Work instructions –
Render the data below as a Markdown table with two columns, "Row" for the row number and "Line" for the line itself, skipping any blank lines. Leave the pictures out of the table.
━━━
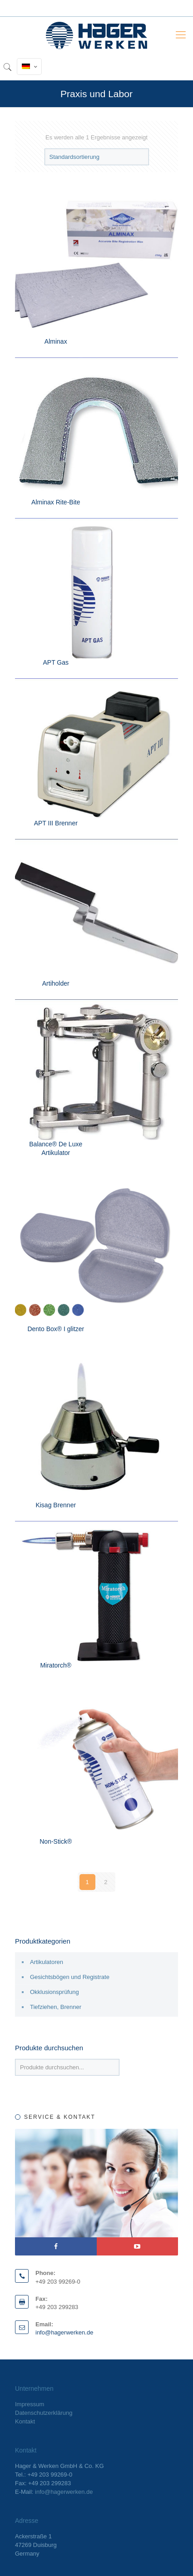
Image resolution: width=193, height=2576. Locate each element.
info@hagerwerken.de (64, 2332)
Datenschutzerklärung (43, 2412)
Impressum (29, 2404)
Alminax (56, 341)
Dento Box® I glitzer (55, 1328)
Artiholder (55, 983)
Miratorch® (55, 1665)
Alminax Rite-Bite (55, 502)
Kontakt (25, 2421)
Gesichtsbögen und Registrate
━━━
Full answer –
| Row | Line |
|---|---|
| 1 | Image resolution: width=193, height=2576. Locate each element. |
| 2 | info@hagerwerken.de (64, 2332) |
| 3 | Datenschutzerklärung (43, 2412) |
| 4 | Impressum (29, 2404) |
| 5 | Alminax (56, 341) |
| 6 | Dento Box® I glitzer (55, 1328) |
| 7 | Artiholder (55, 983) |
| 8 | Miratorch® (55, 1665) |
| 9 | Alminax Rite-Bite (55, 502) |
| 10 | Kontakt (25, 2421) |
| 11 | Gesichtsbögen und Registrate |